Pero, ¿por qué se destruyen libros?
Un destino de trituradora para convertir lo que fue una obra intelectual en maple de huevos o en tetrabrik  no es de antes, no sucede desde siempre.  Hará una década o algo más que está siendo conocido, y en realidad no mucho más que se lleva a cabo porque es una práctica destructiva que acompaña las profundas transformaciones del “mercado del libro” y las dinámicas editoriales de los últimos veinte años.
Desde los 80, y hablando de editoriales de literatura general, se fue operando globalmente una hiperconcentración de sellos que tuvo como resultado la conformación de enormes empresas multinacionales de la edición. En 2013 el conglomerado alemán Bertelsmann y el inglés Pearson  fusionaron sus empresas creando Penguin  Random House, PRH, la empresa editora más grande del mundo (actualmente Bertelsmann es dueña del 100% de la empresa), a la cual pertenecen unas 250 editoriales en los cinco continentes. PRH Grupo Editorial, la división en idioma español, absorbió sellos desde la A, empezando por Aguilar y Alfaguara, hasta finales del alfabeto con Vergara, pasando por emblemáticas editoriales como Grijalbo, Lumen y Sudamericana entre muchas más, constituyéndose en un polo en castellano superconcentrado. La absorción continuó sumando al Grupo Santillana y todavía no ha finalizado los movimientos.
El otro polo lo constituye Planeta. Este grupo español, editorial y de medios,  absorbió desde los años 80  a 64 sellos, entre los más conocidos a Seix Barral, Paidós y Emecé y a la histórica Espasa.  Y así quedaron conformados los dos enormes grupos como los únicos que pueden competir entre sí en Latinoamérica y en España y Portugal, muy lejos de otras editoriales medianas y pequeñas.
La constitución de esos grupos multinacionales tiene como consecuencia que acumulan en sus catálogos  a los escritores más renombrados y por supuesto a los best sellers, a los Premios Nobel y a otros premios de relevancia, y controlan la edición de la literatura en castellano.  Según datos del Libro Blanco de la Cámara Argentina de Publicaciones, en 2014 las grandes empresas,  definidas como las que publican más de 100 títulos al año,  eran el 11% del total de las editoriales pero publicaron el 55% de los títulos en el país. Y la  encuesta 2015 de librerías de la Ciudad de Buenos Aires, realizada por el Gobierno de la Ciudad, mostró que de los 30 títulos más vendidos 12 pertenecían al Grupo PRH y 13 al Grupo Planeta.

Tarea a realizar ->
Reproduce sin cambios el fragmento del artículo sobre la destrucción de libros que va desde "La constitución de" hasta "al Grupo Planeta.".

Información proporcionada ->
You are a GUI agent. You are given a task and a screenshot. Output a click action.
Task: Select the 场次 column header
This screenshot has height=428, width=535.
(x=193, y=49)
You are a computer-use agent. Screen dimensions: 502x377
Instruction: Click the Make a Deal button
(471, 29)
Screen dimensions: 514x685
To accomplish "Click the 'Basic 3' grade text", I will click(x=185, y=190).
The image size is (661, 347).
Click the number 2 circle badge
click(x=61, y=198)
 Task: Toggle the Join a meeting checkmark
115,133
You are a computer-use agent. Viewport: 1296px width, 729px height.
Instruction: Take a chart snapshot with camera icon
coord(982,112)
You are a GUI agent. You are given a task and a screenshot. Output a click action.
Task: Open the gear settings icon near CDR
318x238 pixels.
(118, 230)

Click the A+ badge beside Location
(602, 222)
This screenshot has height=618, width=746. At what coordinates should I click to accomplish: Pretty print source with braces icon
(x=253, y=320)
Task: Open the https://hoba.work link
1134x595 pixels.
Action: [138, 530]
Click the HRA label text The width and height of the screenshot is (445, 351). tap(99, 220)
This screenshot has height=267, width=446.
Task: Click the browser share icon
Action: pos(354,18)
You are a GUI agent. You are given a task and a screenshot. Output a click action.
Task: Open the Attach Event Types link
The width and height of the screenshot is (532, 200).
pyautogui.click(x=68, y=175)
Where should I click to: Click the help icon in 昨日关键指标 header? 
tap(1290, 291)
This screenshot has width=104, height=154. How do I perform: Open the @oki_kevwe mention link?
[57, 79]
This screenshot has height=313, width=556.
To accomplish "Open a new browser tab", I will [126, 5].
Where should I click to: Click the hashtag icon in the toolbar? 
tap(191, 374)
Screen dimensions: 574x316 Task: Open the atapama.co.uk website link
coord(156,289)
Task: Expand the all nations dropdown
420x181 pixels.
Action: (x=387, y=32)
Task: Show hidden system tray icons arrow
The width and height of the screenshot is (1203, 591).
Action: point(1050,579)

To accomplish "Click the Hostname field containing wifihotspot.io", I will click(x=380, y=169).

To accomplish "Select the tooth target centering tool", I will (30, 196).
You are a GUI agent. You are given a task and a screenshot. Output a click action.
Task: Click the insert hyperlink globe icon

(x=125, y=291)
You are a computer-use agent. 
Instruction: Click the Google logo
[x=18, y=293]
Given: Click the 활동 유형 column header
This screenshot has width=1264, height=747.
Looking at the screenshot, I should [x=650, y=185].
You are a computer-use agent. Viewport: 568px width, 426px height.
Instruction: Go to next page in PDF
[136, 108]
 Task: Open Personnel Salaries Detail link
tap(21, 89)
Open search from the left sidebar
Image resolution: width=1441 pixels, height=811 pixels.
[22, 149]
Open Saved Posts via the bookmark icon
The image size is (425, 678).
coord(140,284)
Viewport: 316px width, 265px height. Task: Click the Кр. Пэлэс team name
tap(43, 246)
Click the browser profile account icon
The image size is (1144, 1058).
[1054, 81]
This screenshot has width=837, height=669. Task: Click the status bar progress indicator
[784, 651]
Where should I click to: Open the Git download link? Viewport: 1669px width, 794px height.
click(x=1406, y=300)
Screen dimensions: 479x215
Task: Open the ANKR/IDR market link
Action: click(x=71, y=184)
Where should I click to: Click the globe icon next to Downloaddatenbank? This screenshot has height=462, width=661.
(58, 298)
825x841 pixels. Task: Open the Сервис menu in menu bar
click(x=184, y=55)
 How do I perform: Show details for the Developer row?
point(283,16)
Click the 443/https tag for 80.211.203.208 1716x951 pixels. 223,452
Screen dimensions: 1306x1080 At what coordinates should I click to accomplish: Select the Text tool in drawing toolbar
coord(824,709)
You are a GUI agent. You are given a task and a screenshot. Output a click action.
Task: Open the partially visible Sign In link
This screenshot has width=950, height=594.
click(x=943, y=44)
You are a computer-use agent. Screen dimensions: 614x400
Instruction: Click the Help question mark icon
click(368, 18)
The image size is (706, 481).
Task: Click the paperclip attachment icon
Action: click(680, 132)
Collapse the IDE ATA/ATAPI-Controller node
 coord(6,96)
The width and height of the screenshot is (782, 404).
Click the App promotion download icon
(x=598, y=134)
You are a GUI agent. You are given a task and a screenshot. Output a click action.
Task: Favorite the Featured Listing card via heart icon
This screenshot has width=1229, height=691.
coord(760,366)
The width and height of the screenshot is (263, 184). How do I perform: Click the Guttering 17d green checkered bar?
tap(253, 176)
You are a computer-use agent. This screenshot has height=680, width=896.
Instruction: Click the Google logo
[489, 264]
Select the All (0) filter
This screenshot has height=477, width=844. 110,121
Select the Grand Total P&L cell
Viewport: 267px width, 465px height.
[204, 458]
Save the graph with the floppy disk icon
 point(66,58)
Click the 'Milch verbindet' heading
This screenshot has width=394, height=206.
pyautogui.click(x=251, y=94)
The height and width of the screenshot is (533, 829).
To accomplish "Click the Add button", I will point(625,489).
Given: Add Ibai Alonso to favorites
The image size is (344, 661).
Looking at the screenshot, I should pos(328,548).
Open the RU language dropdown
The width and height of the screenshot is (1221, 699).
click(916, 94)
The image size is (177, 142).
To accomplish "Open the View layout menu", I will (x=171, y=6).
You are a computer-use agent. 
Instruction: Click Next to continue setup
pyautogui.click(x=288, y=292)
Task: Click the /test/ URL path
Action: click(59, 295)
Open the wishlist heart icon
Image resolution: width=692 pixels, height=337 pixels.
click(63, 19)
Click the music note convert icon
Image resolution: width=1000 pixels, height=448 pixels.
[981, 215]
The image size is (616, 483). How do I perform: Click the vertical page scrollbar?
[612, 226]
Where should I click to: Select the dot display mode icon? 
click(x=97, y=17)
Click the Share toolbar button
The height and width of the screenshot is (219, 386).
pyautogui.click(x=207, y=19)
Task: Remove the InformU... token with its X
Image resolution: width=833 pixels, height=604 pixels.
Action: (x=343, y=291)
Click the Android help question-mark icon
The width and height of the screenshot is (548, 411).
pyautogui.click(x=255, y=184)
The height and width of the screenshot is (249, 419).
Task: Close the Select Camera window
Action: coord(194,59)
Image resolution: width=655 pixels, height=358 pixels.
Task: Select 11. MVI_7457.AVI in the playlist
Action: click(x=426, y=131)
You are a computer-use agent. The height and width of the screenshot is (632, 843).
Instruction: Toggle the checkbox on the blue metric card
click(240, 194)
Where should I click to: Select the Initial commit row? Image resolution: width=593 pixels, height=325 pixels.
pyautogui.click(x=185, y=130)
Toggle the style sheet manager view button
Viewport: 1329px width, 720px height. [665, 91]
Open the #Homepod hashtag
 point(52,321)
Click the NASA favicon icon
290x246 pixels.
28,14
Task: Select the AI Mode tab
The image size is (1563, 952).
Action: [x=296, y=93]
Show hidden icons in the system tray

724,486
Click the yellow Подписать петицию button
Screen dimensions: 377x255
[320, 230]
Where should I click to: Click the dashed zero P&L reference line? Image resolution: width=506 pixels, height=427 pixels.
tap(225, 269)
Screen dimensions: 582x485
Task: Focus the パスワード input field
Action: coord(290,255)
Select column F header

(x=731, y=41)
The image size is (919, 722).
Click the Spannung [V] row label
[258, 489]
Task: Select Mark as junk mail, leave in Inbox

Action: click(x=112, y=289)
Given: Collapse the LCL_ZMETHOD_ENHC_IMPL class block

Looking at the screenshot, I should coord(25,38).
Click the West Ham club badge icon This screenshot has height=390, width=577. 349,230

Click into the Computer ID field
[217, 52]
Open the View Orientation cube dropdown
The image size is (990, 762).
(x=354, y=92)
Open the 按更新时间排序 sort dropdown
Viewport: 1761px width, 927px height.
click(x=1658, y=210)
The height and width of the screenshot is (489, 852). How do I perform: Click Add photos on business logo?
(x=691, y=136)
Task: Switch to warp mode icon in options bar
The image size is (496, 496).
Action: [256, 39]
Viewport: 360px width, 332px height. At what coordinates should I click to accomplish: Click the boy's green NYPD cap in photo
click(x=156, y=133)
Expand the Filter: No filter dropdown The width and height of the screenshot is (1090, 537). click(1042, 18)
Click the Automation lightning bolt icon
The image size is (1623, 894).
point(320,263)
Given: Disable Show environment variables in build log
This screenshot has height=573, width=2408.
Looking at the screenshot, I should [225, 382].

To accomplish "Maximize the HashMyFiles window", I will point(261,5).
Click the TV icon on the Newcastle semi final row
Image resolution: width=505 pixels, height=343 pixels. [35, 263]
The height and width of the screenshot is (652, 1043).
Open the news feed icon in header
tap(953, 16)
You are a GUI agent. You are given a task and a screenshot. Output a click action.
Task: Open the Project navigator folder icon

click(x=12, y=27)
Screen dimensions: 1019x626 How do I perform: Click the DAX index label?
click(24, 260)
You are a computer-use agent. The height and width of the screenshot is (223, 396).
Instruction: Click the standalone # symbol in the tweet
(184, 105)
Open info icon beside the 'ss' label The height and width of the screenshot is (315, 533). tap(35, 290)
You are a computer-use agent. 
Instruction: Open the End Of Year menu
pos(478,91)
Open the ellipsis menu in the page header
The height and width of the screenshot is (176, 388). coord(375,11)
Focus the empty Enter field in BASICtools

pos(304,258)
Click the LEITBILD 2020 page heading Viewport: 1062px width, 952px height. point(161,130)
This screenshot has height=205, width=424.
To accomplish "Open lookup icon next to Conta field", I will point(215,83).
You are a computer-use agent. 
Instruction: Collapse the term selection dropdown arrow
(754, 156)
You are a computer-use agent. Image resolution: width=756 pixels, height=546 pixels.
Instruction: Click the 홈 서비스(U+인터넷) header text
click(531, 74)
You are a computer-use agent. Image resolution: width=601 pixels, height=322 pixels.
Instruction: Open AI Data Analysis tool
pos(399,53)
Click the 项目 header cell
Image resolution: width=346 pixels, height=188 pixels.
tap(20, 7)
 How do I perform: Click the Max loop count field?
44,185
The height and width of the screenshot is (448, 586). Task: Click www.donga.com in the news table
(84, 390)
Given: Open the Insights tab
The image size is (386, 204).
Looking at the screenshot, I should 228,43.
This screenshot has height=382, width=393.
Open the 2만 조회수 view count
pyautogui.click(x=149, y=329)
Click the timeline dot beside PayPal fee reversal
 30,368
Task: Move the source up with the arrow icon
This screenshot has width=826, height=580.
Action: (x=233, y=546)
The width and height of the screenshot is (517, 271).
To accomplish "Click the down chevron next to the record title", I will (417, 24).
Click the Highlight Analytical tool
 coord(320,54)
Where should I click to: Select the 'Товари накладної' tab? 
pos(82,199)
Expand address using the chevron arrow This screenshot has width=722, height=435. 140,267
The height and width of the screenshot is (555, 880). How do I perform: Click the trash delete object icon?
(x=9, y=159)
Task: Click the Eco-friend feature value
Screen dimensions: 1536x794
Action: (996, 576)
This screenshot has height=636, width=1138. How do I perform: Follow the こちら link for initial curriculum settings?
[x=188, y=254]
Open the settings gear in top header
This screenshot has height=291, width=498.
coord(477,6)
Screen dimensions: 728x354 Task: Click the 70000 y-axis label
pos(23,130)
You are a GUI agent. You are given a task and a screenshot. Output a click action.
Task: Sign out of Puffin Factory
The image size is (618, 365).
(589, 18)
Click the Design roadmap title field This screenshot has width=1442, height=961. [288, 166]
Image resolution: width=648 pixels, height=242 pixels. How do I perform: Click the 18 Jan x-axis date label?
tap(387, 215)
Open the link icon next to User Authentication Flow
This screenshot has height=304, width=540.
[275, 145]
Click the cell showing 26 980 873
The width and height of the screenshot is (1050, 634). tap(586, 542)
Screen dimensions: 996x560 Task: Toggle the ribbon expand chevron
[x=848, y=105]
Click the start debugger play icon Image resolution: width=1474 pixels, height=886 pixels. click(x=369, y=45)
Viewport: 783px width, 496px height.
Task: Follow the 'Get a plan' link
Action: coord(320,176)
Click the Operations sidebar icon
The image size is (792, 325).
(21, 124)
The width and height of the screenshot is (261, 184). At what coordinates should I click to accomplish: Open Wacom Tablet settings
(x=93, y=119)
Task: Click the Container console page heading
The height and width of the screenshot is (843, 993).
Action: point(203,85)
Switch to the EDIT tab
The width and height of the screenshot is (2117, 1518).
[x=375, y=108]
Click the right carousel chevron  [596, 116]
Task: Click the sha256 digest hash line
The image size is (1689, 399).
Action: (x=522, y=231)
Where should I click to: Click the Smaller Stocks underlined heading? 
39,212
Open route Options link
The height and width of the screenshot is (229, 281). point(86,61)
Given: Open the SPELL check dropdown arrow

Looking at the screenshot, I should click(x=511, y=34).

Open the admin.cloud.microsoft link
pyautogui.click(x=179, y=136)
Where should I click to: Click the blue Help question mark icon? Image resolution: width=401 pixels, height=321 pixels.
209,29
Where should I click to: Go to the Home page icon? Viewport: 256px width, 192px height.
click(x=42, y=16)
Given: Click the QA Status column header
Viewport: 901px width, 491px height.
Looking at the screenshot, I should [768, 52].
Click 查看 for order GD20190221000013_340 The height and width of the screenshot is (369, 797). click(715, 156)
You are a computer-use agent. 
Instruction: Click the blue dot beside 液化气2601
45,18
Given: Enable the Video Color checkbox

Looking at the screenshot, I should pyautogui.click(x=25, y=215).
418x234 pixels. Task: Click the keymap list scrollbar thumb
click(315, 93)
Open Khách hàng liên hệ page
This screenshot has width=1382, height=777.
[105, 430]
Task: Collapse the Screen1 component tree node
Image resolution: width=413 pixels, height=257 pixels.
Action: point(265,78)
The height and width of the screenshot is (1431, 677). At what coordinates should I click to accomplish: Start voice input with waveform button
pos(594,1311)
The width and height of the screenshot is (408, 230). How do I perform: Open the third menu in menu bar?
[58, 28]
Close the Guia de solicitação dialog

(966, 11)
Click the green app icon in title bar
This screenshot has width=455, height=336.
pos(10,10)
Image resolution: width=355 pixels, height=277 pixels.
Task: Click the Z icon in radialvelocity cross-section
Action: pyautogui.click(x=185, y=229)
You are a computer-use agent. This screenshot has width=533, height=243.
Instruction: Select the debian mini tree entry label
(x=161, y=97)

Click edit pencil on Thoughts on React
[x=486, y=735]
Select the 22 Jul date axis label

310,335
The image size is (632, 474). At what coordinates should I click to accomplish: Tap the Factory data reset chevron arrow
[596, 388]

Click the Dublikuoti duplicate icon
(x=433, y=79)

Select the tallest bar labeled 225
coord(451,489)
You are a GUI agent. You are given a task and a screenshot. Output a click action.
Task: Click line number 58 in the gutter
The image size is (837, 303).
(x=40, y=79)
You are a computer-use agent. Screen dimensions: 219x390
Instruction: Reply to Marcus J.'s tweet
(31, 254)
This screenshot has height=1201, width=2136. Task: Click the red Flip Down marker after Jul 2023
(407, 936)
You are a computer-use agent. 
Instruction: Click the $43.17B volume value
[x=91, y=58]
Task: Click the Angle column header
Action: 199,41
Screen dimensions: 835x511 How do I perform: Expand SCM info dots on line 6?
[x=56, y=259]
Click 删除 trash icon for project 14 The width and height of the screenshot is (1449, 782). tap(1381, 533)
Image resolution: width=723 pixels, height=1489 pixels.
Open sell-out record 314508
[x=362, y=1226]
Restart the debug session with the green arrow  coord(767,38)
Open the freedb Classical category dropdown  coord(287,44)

Resultado obtenido ->
La constitución de esos grupos multinacionales tiene como consecuencia que acumulan en sus catálogos  a los escritores más renombrados y por supuesto a los best sellers, a los Premios Nobel y a otros premios de relevancia, y controlan la edición de la literatura en castellano.  Según datos del Libro Blanco de la Cámara Argentina de Publicaciones, en 2014 las grandes empresas,  definidas como las que publican más de 100 títulos al año,  eran el 11% del total de las editoriales pero publicaron el 55% de los títulos en el país. Y la  encuesta 2015 de librerías de la Ciudad de Buenos Aires, realizada por el Gobierno de la Ciudad, mostró que de los 30 títulos más vendidos 12 pertenecían al Grupo PRH y 13 al Grupo Planeta.